Palishades, Skull Rock Led the Night With Pop Music Favorites
By MICHAEL AUSHENKER | Contributing Writer
It wasn’t the hottest of Independence Day holidays, but a roster of acts, led by headliners Palishades, Skull Rock and Arielle Martinez Cohen, turned up the heat nevertheless.
“This is my favorite day,” Theatre Palisades guru Andrew Frew said as he took in the hundreds of people camped out on blankets and lawn chairs across the Palisades Charter High School baseball field for the rock concert, which he became involved in helping to run 11 years ago. “It’s very satisfying to see this grow into a family tradition.”

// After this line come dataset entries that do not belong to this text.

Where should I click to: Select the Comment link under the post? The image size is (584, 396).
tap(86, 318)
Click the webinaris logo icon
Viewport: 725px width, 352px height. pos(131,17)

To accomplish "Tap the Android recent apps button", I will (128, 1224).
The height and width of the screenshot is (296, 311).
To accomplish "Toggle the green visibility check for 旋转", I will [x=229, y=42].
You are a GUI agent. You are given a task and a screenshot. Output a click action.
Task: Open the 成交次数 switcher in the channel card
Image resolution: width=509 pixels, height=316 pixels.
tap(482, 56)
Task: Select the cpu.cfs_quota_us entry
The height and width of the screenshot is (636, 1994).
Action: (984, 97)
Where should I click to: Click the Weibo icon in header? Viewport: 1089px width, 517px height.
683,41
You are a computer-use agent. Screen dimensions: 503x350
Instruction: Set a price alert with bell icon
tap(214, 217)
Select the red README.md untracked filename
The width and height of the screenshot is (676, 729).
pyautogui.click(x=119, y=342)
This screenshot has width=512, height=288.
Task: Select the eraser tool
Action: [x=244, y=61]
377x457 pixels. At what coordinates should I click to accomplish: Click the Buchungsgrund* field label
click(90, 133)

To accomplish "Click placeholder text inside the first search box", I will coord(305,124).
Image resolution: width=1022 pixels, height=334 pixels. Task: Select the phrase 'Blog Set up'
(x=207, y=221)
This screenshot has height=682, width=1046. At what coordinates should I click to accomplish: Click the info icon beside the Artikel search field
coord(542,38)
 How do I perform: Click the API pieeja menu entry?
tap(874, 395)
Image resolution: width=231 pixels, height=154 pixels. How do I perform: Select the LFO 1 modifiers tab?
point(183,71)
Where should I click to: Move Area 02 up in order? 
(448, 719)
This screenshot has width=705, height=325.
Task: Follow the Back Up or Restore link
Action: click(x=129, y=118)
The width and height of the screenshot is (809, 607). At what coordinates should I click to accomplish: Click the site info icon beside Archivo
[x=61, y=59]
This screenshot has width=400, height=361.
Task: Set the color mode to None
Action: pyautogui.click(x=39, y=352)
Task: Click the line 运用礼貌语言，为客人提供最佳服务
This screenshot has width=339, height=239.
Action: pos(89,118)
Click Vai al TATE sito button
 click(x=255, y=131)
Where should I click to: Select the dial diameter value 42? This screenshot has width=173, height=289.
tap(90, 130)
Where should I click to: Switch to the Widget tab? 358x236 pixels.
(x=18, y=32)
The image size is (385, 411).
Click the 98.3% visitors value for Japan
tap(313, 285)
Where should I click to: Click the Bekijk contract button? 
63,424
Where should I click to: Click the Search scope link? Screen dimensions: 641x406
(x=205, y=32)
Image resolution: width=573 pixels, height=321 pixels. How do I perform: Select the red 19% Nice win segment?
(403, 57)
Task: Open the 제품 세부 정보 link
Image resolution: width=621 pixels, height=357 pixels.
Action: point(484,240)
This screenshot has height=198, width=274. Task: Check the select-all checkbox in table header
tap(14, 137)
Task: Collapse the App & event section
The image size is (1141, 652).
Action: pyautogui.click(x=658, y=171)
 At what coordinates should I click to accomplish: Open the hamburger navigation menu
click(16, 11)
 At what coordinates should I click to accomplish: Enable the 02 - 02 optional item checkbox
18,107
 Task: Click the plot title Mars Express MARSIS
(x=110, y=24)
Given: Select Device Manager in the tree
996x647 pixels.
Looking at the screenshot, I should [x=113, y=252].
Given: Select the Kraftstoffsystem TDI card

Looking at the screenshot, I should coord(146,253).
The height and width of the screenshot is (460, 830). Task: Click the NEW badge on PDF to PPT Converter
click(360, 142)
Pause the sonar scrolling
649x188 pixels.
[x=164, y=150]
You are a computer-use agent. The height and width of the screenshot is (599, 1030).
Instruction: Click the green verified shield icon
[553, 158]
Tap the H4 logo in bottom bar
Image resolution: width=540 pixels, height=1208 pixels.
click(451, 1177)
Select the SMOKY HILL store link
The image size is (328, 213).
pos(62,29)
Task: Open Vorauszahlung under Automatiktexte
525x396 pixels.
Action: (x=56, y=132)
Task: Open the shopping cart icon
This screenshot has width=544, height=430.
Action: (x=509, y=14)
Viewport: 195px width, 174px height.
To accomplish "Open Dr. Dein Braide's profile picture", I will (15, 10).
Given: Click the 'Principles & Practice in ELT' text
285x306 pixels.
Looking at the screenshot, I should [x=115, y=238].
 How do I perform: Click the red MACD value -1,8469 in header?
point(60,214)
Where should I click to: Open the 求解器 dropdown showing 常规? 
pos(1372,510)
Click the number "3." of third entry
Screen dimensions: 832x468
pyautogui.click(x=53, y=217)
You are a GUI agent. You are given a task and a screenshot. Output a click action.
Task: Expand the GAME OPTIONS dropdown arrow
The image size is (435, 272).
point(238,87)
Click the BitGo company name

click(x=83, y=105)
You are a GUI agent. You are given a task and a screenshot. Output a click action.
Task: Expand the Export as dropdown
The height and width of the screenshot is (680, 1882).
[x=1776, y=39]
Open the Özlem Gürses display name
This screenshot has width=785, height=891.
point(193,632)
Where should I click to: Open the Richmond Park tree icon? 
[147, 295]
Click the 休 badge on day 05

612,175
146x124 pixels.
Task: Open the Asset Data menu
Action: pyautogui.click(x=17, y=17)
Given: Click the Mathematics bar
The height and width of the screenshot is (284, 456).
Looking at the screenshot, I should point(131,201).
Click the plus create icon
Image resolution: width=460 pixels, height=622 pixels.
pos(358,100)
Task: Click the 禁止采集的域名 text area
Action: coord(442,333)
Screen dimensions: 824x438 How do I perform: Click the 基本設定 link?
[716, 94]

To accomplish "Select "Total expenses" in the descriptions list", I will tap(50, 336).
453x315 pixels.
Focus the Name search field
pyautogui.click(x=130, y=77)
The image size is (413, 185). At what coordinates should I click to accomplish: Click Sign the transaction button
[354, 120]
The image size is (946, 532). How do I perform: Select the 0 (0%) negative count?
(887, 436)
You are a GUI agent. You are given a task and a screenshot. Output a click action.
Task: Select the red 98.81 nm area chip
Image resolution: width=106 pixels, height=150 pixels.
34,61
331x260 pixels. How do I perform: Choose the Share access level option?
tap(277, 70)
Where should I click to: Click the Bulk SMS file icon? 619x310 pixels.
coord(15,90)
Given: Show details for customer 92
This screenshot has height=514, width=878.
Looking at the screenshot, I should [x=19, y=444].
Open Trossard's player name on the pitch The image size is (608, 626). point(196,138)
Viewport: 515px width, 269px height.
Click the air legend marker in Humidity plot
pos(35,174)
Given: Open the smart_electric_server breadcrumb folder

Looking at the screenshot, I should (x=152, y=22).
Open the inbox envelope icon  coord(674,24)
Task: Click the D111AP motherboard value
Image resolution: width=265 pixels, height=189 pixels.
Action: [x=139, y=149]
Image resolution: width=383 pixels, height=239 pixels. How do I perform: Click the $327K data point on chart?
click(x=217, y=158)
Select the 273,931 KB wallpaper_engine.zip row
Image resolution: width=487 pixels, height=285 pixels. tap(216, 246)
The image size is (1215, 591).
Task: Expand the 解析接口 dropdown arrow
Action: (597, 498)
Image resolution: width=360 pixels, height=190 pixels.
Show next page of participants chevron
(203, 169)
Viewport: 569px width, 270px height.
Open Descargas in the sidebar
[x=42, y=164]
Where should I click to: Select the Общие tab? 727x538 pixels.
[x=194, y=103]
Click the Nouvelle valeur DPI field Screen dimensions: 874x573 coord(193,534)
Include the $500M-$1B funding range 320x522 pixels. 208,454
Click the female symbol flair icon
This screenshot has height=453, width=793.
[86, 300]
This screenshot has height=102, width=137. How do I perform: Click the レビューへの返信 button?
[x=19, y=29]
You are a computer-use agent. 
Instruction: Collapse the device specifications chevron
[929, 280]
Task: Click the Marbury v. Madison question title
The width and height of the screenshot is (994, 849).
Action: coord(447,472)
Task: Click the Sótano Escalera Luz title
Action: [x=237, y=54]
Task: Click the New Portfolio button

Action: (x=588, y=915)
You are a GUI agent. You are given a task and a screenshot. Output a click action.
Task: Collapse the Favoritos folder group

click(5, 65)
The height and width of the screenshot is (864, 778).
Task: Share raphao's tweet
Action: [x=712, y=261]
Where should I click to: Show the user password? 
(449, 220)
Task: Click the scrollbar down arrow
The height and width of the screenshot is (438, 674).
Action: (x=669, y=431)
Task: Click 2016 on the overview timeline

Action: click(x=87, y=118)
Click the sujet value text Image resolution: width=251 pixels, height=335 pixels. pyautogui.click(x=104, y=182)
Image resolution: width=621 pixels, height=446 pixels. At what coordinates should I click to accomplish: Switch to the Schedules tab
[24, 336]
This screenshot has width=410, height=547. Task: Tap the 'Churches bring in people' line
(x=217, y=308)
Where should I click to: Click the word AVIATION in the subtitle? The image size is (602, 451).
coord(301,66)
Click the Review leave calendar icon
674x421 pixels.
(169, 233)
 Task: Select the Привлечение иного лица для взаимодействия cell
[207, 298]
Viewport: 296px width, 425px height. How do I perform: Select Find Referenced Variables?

The Palisades High School Concert Band warmed up the crowd.
After 6 p.m., it was time for Skull Rock—featuring Rob Weber on drums and keyboards, Scott Humphrey (guitar/vocals), Shel Cohn (guitar), Julian Brew (bass) and Chili (percussion).
They were followed by headliners Palishades, an amalgam of Adam Topol on drums, Tom Freund (vocals/guitar), Ethan Phillips (bass), Emile Millar (vocals/guitar) and Lucy Schwartz.
Skull Rock launched their set with Grand Funk Railroad’s “We’re An American Band” and got everyone’s motors humming with a searing rendition of Steppenwolf’s “Born to Be Wild.”
Throwing the time-machine lever to the 1990s, they performed “Santa Monica (Watch The World Die),” from Everclear’s 1995 album “Sparkle and Fade.” They threw the lever back 20 years for the high-octane rocker considered by rock fans as New Jersey’s unofficial state anthem, Bruce Springsteen’s “Born to Run,” then forward to the 1980s for the New Romantics’ “What I Like About You,” which saw Weber abandon the drum kit for a winding harmonica solo.
Cohen interloped the two rock bands’ sets to deliver a hard-charging arsenal of tunes from the early 2000s and late 1990s. She brought out the big guns for the White Stripes’ “Seven Nation Army,” put her formidable spin on the Britney Spears chart-topper “Toxic,” then gave the crowd something completely different with the slow, hard-driving Screamin’ Jay Hawkins’ chestnut, “I Put a Spell on You.” Cohen also interpreted the ubiquitous, off-beat Gnarls Barkley hit single from 2006, “Crazy.”
“Remember what the true meaning of patriotism is,” Cohen told the crowd as she closed.
Then Palishades performed an array of ’80s pop-friendly fare, from the Cars’ “Just What I Needed” and the Prince classic “Raspberry Beret,” to the campy J. Geils Band corker, “Freeze Frame.”
They brought on singer Lucy Schwartz to bring the hits up to present day, bumping the 2019 Ariana Grande release, “thank u, next.”
“I went to Pali High, it’s my old school,” Schwartz told the enthusiastic crowd.
On the lawn, Pali High junior Ali Yaghvin-Mirshekar ran around with an American flag draped around him like a superhero’s cape while parent Craig Clark, with daughters Lola, 14, and Danielle, 10, was very glad to be there.
“It’s good because there’s lots of kids here,” said animator Clark, explaining that he had originally tried to attend a Culver City July 4th civic celebration, only to find it canceled. Despite growing up nearby in Sunset Mesa, this was his first-ever Palisades Rocks the Fourth concert.
As the evening barreled toward its inevitable fireworks-filled conclusion, Palishades performed a reliable stable of rock standards: the Rolling Stones’ “Wild Horses,” Van Morrison’s “Open the Door to Your Heart” and, yes, “American Girl.”
In-between, Councilmember Mike Bonin leapt to the stage to give his blessing to the musical ceremony.
“July 4th is the day that truly shows what the Palisades is,” Bonin afterward told the Palisadian-Post. “A small town in a big city.”
An emotional highlight arrived when PAPA President Rich Wilkin asked everyone in attendance to observe a moment of silence for Arnie Wishnick, the long-running Pacific Palisades Chamber of Commerce leader who recently passed away.
Taking it all in, Weber told the Post, “It was kind of a relief that it worked together.”
That it did, as 40 minutes of fireworks—set to such American anthems as “Yankee Doodle Dandy,” “Grand Ol’ Flag” and Lee Greenberg’s “Proud to Be an American,” which Wilkin dedicated to all of the veterans present—dazzled the crowd.